Monday 3 May 2010

The Caiman (2006)


Marketed as a savage anti-Berlusconi satire, Nanni Moretti’s The Caiman (2006) turns out to be a ramshackle, fairly endearing comedy about its protagonist’s personal and professional travails; the obvious pot-shots that it takes at the Italian PM may be the weakest thing about it. The film follows the fortunes of Bruno (Silvio Orlando), a producer of schlock thrillers. Down on his luck following the failure of a Kill Bill-esque film called Cataracts, Bruno meets a young woman who presents him with a script entitled “The Caiman.” Distracted by his marital problems and his attempts to get a movie about Columbus off the ground, Bruno initially reads the script as just another thriller, before realising that it is actually a critique of Berlusconi. The film details his frustrated attempts to get "The Caiman" made.
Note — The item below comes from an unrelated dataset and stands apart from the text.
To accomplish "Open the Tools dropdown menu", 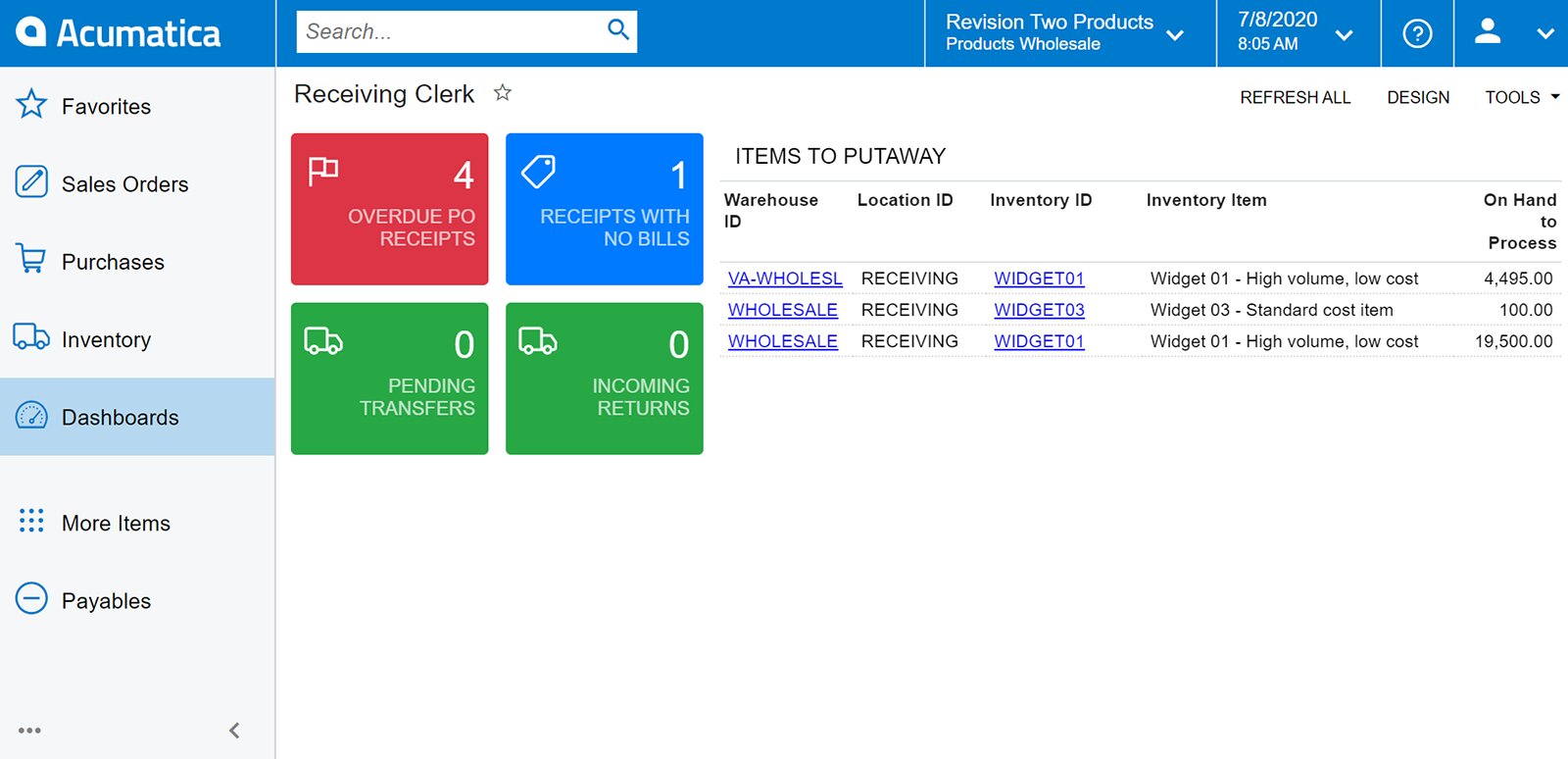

While there are plenty of things that don’t add up in this scenario, Moretti’s film has engaging, amusing and sometimes touching details: the scenes between Bruno and his wife and kids are particularly memorable, and Orlando gives a lively and enjoyable performance. But The Caiman becomes tiresome when the characters stop dead to make political points. Moretti is sure-footed in much of his satirising of the Italian film industry, but then loses his way; the final sequence - which presents clips from the finished film with Moretti himself taking the role of Berlusconi - is totally fumbled. Nonetheless, this odd, haphazard movie is worth seeing for the incidental pleasures that it offers.